名前を名乗り、俺たちが冒険者だがギルドカードを忘れてしまったこと、怪しいものではないことを伝える。
「そりゃご愁傷様だね。残念だけどあきらめたら」
「そこをなんとか! 君から上手く言ってくれないか!?」
「なんであたしがそんなことをしなきゃいけないわけ? なんのメリットもないじゃん」
ぐうの音も出ない正論だ。
だがここで引くわけにはいかない。
「わたしたちがあなたのお手伝いをするというのはどうですか?」
「それだ。俺たち建物や家具を直すのが得意なんだ。壊れたバケツの補修とかできるぞ」
「冒険者なのに生産系スキルが得意なわけ?」
「ま、まあな!」
「ふーん……別にいいけどね。じゃあ、もしあたしの望む物を直せたら村にいれてあげるよ」
ようやく事態が進展したようだ。
しかし嘘を吐くのって難しいな。
魔物と違って人間の相手は別の意味で大変だ。
「はいこれ。直せる?」
「望んだ物って水車かよ。しかもデカいし」
「そうだよ。この間の嵐で壊れて困ってるんだよね。うちの村に『建築師』はいないし、隣村のやつは自分の村にかかりっきりだから。で、どう? できる?」
困ると思っているのか、少女はニヤニヤしている。
正直言って俺としては助かった。
実物が目の前にあればより正確に《建築》できるからな。
「わかった、やろう。ただ俺のスキルはちょっと特殊なんだ。目をつぶってくれないか?」
「いいよ。
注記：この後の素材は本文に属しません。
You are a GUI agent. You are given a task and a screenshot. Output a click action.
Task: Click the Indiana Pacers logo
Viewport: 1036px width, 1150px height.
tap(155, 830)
できるならね」
少女が目を閉じると俺は水車に触れた。
水受けが破損しているようなので一度《解体》、破損部分を補修するように《建築》する。
水車はあっという間に元の姿を取り戻した。
「目を開けてくれ。できたぞ」
「ちょっとやめてよね。あたしつまんない冗談は……え、ウソ」
少女はポカンと口を開けて動くようになった水車を見ていた。
その隣でフィーナが「わかるよ」という感じで、肩をポンポンと叩いていた。